RECORDS FOR THIS EXERCISE below:

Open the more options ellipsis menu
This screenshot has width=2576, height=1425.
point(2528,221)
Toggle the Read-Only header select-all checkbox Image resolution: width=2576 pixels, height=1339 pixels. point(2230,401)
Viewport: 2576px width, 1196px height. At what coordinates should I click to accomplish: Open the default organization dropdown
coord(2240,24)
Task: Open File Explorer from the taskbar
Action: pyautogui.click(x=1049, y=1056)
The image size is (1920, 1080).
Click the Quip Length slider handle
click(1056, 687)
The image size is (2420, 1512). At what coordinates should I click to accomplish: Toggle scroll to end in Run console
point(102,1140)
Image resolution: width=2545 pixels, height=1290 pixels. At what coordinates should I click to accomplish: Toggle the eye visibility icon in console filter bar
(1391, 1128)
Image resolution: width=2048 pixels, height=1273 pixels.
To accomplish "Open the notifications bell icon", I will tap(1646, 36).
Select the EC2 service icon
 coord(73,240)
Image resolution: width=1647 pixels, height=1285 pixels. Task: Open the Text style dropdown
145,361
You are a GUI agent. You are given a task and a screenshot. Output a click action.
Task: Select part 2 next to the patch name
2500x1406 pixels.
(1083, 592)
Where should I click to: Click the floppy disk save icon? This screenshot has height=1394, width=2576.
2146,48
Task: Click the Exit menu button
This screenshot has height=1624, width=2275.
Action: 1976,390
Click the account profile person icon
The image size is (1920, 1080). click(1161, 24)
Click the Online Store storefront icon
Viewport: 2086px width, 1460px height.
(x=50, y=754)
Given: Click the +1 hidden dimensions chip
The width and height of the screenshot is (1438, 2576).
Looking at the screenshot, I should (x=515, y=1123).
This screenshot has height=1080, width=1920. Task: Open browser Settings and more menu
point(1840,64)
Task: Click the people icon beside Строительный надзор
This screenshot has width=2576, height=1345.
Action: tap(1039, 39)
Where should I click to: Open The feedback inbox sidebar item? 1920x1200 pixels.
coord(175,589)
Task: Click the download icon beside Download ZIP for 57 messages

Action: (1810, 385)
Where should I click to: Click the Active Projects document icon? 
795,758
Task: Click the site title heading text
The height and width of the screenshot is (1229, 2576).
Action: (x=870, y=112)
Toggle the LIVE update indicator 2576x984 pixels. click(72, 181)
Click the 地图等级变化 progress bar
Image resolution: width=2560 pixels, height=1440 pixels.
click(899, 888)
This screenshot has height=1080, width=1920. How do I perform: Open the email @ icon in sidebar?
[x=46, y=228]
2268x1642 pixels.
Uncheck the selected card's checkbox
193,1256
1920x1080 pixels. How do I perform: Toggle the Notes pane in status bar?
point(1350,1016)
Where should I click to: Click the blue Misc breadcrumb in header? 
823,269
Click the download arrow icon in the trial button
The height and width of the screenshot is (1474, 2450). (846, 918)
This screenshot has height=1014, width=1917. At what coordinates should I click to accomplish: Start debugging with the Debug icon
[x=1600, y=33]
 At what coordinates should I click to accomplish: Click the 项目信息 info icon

End of RECORDS FOR THIS EXERCISE.

* **PROMPT**: Copy each record from above without leaving any out.

* **EXERCISE OUTPUT**:
Open the more options ellipsis menu
This screenshot has width=2576, height=1425.
point(2528,221)
Toggle the Read-Only header select-all checkbox Image resolution: width=2576 pixels, height=1339 pixels. point(2230,401)
Viewport: 2576px width, 1196px height. At what coordinates should I click to accomplish: Open the default organization dropdown
coord(2240,24)
Task: Open File Explorer from the taskbar
Action: pyautogui.click(x=1049, y=1056)
The image size is (1920, 1080).
Click the Quip Length slider handle
click(1056, 687)
The image size is (2420, 1512). At what coordinates should I click to accomplish: Toggle scroll to end in Run console
point(102,1140)
Image resolution: width=2545 pixels, height=1290 pixels. At what coordinates should I click to accomplish: Toggle the eye visibility icon in console filter bar
(1391, 1128)
Image resolution: width=2048 pixels, height=1273 pixels.
To accomplish "Open the notifications bell icon", I will tap(1646, 36).
Select the EC2 service icon
 coord(73,240)
Image resolution: width=1647 pixels, height=1285 pixels. Task: Open the Text style dropdown
145,361
You are a GUI agent. You are given a task and a screenshot. Output a click action.
Task: Select part 2 next to the patch name
2500x1406 pixels.
(1083, 592)
Where should I click to: Click the floppy disk save icon? This screenshot has height=1394, width=2576.
2146,48
Task: Click the Exit menu button
This screenshot has height=1624, width=2275.
Action: 1976,390
Click the account profile person icon
The image size is (1920, 1080). click(1161, 24)
Click the Online Store storefront icon
Viewport: 2086px width, 1460px height.
(x=50, y=754)
Given: Click the +1 hidden dimensions chip
The width and height of the screenshot is (1438, 2576).
Looking at the screenshot, I should (x=515, y=1123).
This screenshot has height=1080, width=1920. Task: Open browser Settings and more menu
point(1840,64)
Task: Click the people icon beside Строительный надзор
This screenshot has width=2576, height=1345.
Action: tap(1039, 39)
Where should I click to: Open The feedback inbox sidebar item? 1920x1200 pixels.
coord(175,589)
Task: Click the download icon beside Download ZIP for 57 messages

Action: (1810, 385)
Where should I click to: Click the Active Projects document icon? 
795,758
Task: Click the site title heading text
The height and width of the screenshot is (1229, 2576).
Action: (x=870, y=112)
Toggle the LIVE update indicator 2576x984 pixels. click(72, 181)
Click the 地图等级变化 progress bar
Image resolution: width=2560 pixels, height=1440 pixels.
click(899, 888)
This screenshot has height=1080, width=1920. How do I perform: Open the email @ icon in sidebar?
[x=46, y=228]
2268x1642 pixels.
Uncheck the selected card's checkbox
193,1256
1920x1080 pixels. How do I perform: Toggle the Notes pane in status bar?
point(1350,1016)
Where should I click to: Click the blue Misc breadcrumb in header? 
823,269
Click the download arrow icon in the trial button
The height and width of the screenshot is (1474, 2450). (846, 918)
This screenshot has height=1014, width=1917. At what coordinates should I click to accomplish: Start debugging with the Debug icon
[x=1600, y=33]
 At what coordinates should I click to accomplish: Click the 项目信息 info icon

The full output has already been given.